On a more technical note, some of the descriptions you have chosen don't quite flow for me - scream shone; heart leapt in shock; gleaned in his clothes; descended down; slender eyes; - so that the text feels almost like a translation from another language. 
 
Another thing that surprised me - from your introduction I got the impression that we were in some place where Japanese culture was paramount, however your description of the house and Funeral Parlour feels like a very western culture - stag's head on the wall, oak panelling etc. I would like a bit more information on where we are. 
 
From a formatting point of view I would like more of an indication that we are changing location for the middle section. It took me a couple of read-throughs to grasp the sudden change. 
 
There are a few punctuation and spelling errors, but I don't find that too troubling. 
 
In a couple of places I felt you were giving too much away. 
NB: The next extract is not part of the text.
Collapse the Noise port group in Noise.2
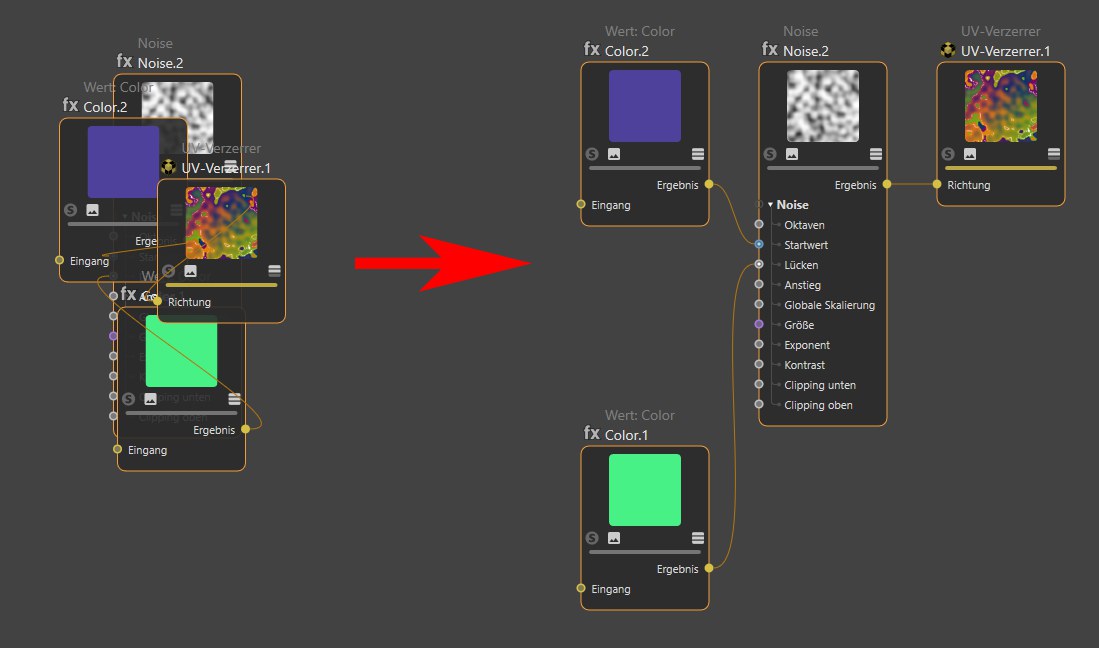 [x=770, y=205]

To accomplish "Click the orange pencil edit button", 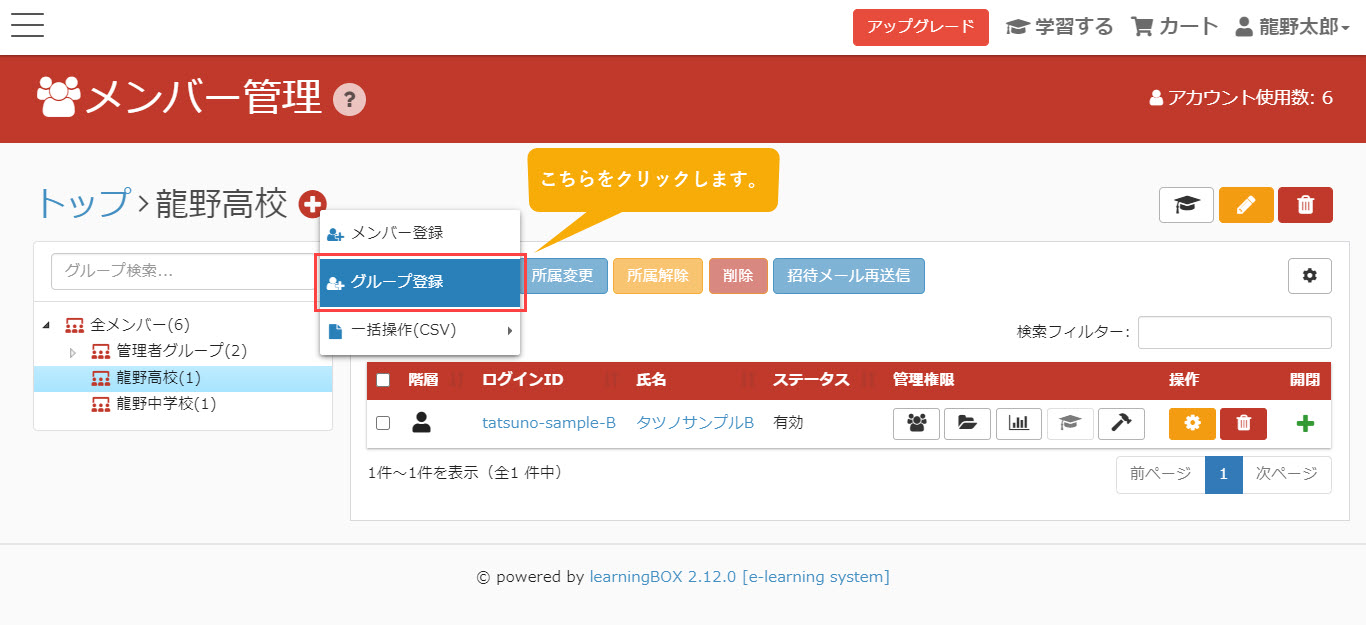I will click(1245, 204).
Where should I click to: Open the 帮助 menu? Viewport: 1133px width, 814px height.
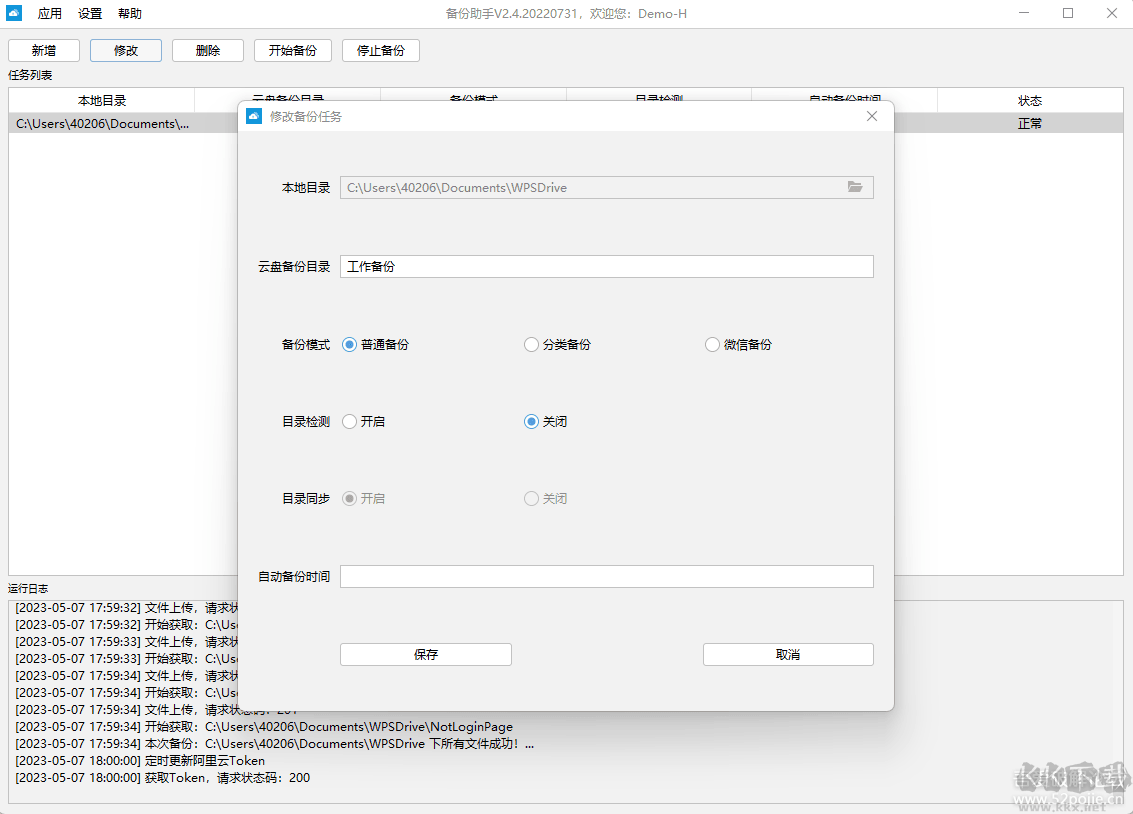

When Erika says to the cat "..you won't learn about me by staring." I got the feeling you were really talking to the reader, telling us that Erika had secrets but you weren't going to tell them yet. It seems a little obvious and took me out of the story for minute. 
 
Later when you write Shirow [wanted to] "hear Ghatou's tale of how he found the body", we didn't know before then that the body had been found and perhaps you've given away that piece of information too easily. 
 
But please, keep going with this story, tell me more about these two characters - I like the idea and there is lots of potential here. 
 
 
 
 

Written by Norby (8 comments posted) 26th September 2005
Thanks for the review! Yeah, when you pointed out some of my descriptions I realised some of them were a bit suspicious. I think I may mis-used some of the words a bit, gleaned just sounded so good in my head! It's not translated, maybe just my Scots coming through? :? 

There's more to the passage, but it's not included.